** What to work on **
All lines from the one containing "Click the Print icon" through the final line of the listing below, and no others, must be returned exactly; no pictures belong in the copy.

:: Provided data ::

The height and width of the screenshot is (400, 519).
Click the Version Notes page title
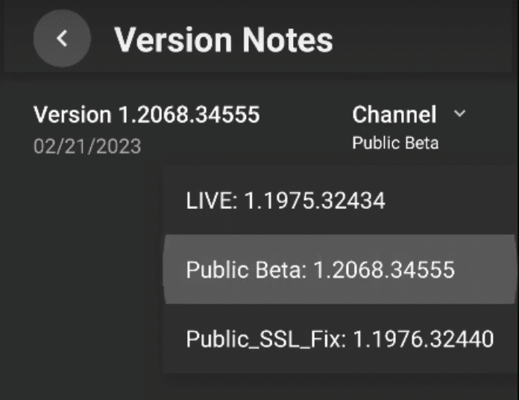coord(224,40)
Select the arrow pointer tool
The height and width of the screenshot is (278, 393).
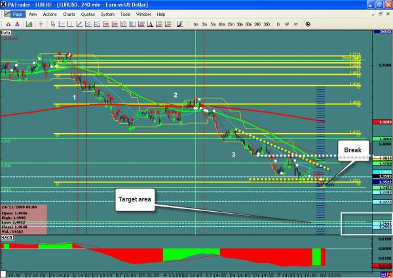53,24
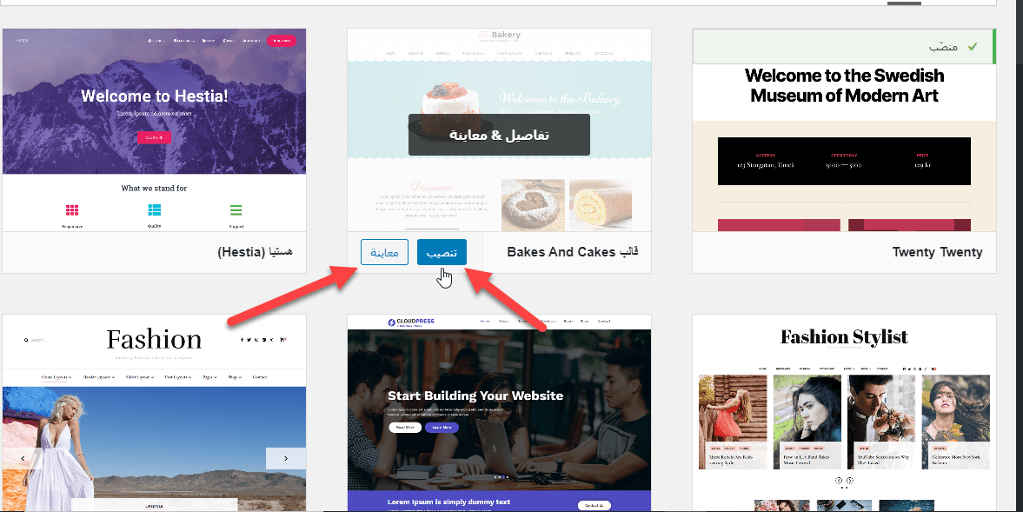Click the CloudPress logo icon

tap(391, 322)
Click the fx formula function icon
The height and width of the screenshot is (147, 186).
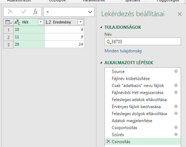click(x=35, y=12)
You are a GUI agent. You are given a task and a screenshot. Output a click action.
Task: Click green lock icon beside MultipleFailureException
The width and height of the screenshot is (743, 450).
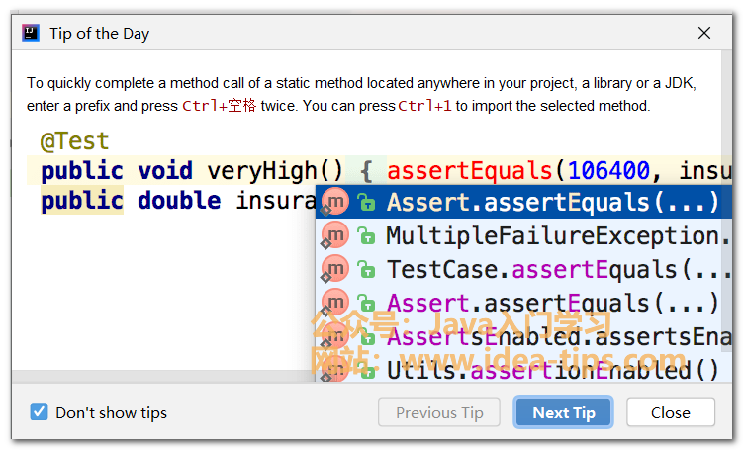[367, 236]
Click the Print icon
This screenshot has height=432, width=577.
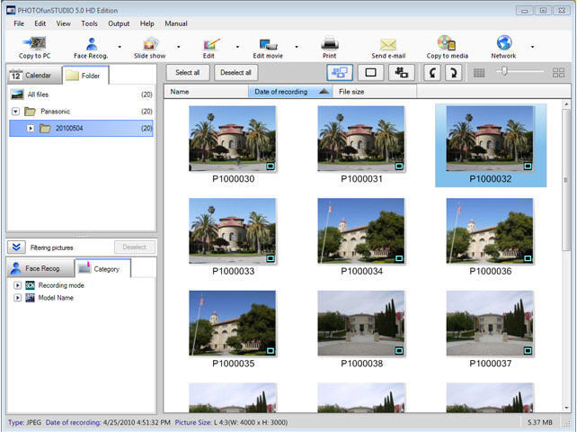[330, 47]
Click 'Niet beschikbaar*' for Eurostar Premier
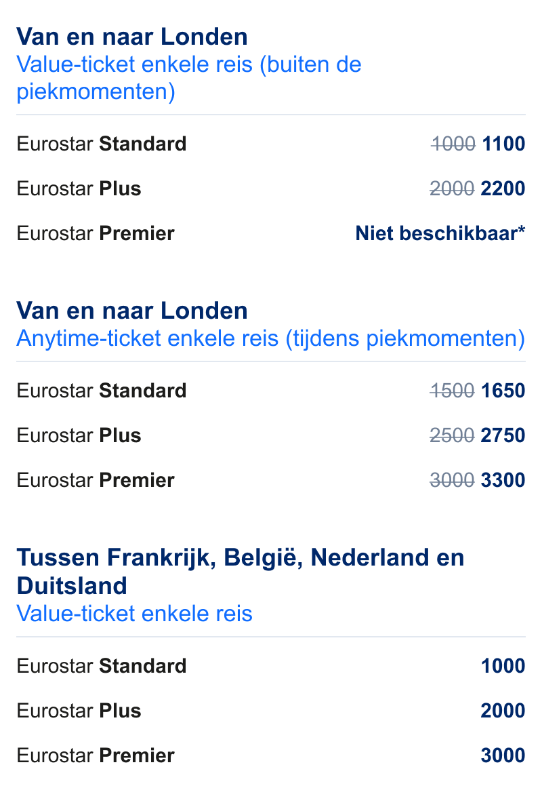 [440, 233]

:::

** Answer for this exercise **
Click the Print icon
This screenshot has height=432, width=577.
[330, 47]
Click 'Niet beschikbaar*' for Eurostar Premier
 [440, 233]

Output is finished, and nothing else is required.